Problem to work on: Count the lines in the records below that contain the word "radio", and reply with only that number.

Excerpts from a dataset
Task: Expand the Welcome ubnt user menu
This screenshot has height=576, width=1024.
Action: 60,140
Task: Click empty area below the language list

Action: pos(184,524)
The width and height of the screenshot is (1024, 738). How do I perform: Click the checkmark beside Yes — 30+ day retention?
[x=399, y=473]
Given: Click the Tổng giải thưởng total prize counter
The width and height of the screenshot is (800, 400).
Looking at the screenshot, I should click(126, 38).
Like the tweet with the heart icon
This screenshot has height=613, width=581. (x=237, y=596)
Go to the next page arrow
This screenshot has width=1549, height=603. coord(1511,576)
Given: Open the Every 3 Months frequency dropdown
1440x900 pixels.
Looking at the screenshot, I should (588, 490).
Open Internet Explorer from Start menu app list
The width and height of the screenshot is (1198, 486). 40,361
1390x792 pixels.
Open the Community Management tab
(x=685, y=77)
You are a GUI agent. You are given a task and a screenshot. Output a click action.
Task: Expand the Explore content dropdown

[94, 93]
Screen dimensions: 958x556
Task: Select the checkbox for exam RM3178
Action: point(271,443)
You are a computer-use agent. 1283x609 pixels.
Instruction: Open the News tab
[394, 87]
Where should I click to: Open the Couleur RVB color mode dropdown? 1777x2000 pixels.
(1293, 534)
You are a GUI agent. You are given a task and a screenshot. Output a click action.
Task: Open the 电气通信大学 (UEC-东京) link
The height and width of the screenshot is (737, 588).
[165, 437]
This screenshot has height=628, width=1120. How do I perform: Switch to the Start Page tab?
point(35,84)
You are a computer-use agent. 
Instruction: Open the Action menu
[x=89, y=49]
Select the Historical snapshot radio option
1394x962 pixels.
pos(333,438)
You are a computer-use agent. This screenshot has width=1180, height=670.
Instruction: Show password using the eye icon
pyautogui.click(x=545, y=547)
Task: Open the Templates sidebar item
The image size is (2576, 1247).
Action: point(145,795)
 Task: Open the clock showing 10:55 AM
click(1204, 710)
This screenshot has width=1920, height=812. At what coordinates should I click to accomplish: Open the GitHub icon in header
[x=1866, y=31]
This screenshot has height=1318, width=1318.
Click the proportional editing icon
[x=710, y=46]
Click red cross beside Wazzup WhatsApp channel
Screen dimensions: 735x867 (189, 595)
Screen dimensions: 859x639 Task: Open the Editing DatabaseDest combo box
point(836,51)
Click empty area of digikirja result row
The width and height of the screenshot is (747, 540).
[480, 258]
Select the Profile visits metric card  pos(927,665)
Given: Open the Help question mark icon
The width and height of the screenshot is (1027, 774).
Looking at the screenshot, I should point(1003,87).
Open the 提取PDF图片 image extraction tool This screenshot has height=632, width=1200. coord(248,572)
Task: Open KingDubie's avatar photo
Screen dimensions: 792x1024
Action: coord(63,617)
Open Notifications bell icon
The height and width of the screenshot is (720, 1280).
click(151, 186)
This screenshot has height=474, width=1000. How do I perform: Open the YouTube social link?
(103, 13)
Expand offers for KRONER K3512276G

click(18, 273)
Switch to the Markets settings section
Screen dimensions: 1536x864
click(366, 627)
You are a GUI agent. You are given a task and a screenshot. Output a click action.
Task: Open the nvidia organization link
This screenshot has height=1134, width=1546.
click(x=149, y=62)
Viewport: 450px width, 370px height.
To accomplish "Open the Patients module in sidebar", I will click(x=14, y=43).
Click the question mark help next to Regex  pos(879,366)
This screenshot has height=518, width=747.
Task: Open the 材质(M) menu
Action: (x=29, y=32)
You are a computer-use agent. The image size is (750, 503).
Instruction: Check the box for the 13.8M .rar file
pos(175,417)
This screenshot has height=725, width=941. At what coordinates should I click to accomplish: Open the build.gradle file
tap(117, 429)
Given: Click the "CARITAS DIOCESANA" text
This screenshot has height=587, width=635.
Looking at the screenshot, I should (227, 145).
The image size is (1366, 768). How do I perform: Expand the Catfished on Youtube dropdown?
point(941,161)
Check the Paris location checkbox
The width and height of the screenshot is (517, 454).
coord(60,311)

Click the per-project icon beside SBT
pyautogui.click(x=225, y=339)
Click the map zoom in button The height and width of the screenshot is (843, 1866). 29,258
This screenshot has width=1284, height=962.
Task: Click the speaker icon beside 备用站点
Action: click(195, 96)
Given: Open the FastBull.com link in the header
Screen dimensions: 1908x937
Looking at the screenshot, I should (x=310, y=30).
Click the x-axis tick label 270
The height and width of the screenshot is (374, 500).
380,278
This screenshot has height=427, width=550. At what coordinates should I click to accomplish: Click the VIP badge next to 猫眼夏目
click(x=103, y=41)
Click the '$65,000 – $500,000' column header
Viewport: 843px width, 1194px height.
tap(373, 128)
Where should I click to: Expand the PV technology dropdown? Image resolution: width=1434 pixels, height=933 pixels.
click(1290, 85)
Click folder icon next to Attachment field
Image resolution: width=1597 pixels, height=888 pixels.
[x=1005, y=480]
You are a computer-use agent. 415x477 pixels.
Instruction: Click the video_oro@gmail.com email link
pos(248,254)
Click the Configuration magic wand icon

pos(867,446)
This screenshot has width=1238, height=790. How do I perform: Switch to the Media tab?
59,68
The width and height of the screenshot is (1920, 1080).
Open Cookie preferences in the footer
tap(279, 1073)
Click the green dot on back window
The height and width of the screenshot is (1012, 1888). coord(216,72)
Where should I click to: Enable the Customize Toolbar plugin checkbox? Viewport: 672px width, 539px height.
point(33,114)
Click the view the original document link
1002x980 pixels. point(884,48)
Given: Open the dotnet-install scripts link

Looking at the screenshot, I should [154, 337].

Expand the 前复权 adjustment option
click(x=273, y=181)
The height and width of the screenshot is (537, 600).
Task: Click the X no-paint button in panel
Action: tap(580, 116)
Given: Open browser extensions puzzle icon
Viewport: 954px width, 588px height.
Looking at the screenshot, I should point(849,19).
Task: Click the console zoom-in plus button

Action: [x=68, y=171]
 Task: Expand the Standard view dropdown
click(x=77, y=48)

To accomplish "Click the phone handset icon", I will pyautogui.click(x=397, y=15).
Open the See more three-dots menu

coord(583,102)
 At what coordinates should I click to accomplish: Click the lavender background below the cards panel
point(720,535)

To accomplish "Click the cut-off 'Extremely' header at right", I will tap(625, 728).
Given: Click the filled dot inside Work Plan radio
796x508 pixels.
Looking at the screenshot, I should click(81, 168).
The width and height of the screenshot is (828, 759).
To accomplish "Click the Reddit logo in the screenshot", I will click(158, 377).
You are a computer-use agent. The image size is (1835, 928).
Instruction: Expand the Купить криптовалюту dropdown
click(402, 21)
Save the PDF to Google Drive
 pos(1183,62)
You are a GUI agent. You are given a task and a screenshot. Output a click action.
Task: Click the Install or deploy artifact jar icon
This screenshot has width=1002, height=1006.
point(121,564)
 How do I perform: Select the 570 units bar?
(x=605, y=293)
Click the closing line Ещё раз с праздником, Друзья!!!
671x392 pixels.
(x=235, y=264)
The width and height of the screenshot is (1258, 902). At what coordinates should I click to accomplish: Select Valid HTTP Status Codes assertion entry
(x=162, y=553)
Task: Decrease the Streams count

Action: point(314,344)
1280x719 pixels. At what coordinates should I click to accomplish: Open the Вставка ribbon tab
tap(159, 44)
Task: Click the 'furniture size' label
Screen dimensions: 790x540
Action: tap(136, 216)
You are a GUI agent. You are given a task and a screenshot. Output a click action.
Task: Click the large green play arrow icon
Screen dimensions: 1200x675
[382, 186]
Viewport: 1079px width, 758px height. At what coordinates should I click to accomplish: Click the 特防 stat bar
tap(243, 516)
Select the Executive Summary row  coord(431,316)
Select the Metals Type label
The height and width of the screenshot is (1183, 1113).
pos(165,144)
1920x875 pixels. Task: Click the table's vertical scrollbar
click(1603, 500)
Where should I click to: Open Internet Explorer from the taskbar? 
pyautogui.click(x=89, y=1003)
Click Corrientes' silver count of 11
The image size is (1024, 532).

Solution: 2